Pengamat Politik sekaligus Direktur Saiful Mujani Research & Consulting, Djayadi Hanan berpendapat, penyanderaan yang tengah dihadapi oleh Presiden Jokowi diakibatkan menguatnya oligarki partai politik. “Oligarki adalah, adalah kekuasaan yang dipegang oleh sekelompok orang atau elit, atau segelintir orang, tapi kekuatannya sangat dominan. Atau kekuasaan minoritas terhadap mayoritas,” . Biasanya, minoritas ini adalah penyandang dana terbesar di partai. “Jadi terpilihnya seseorang menjadi pimpinan didalam suatu partai ialah tergantung seberapa kekayaan yang dia miliki, bukan berdasarkan kemampuan dan intergritas si individu tersebut,” ujarnya.

Jika ini dibiarkan terus menerus, maka akan mengancam kehidupan demokratis di Indonesia. Pasalnya , partai politik adalah instrumen vital dalam penegakan demokrasi itu sendiri.
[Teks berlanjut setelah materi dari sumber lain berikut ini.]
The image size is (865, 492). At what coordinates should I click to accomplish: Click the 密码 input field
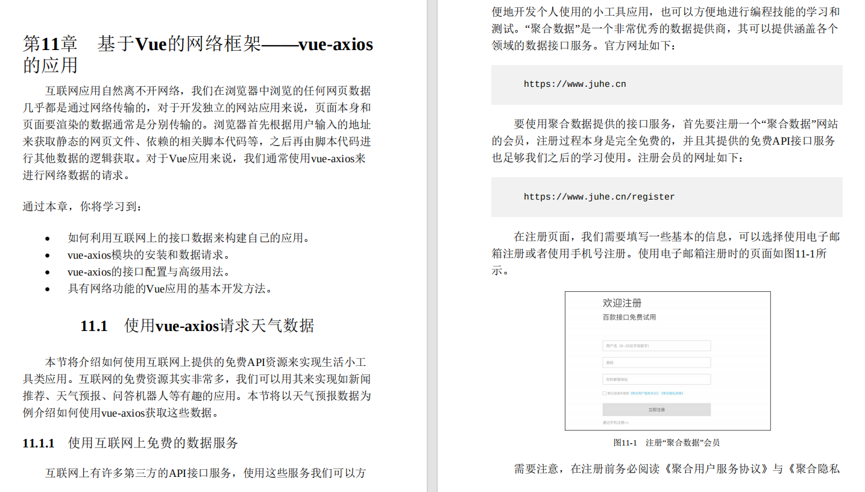click(656, 362)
Tapi sialnya , pasca reormasi 1998, saat semua instrumen lain dari bangsa ini sudah memperbaiki diri pasca orde baru, hanya partai politik yang belum mau memperbaiki diri.”Padahal seharusnya dalam demokrasi, partai politik itu berfungsi untuk mewakili masyarakat. Tapi sekarang, partai politik ada untuk mengaspirasi sekelompok elit partai,” .

Akibatnya ketika partai seakan menganut sistem oligarki maka terjadinya pembungkaman suara rakyat. “Bagi elit oligarki, suara rakyat dianggap tidak jelas atau tidak diakui. Tetapi mereka mengakui suara rakyat hanya 5 tahun sekali saat pemilu saja,”. Dampak lebih luasnya lagi kata dia saat adanya pembungkaman suara rakyat adalah timbulnya rasa apatis disebagian besar kalangan masyarakat terhadap politik itu sendiri. “Seharusnya partai ada untuk memberikan kecerdasan berpolitik di dalam masyarakat, fungsi mereka adalah sebagai wadah aspirasi. Sialnya, sebagian besar politisi menikmati keacuhan rakyat tersebut dalam mengambil kebijakan,”

70 persen lebih masyarakat Indonesia apatis atau tidak mau tahu terhadap perkembangan politik di Indonesia, ini sangat mengkhawatirkan. Ada beberapa upaya agar oligarki di partai politik bisa diredam, salah satunya adalah perbaiki sistem keuangan partai politik. Harus diakui kalau politik membutuhkan uang, tetapi uang bukan segalanya. Oleh karenanya sumber pendanaan partai politik harus diatur sedemikian rupa. Parlemen harus melahirkan UU itu, dana partai bisa dari negara atau dari konstituen dengan jumlah yang dibatasi. Tujuannya agar mudah di audit.

Itulah tadi, faktor penyebab politik oligarki di Indonesia. Semoga dapat bermanfaat.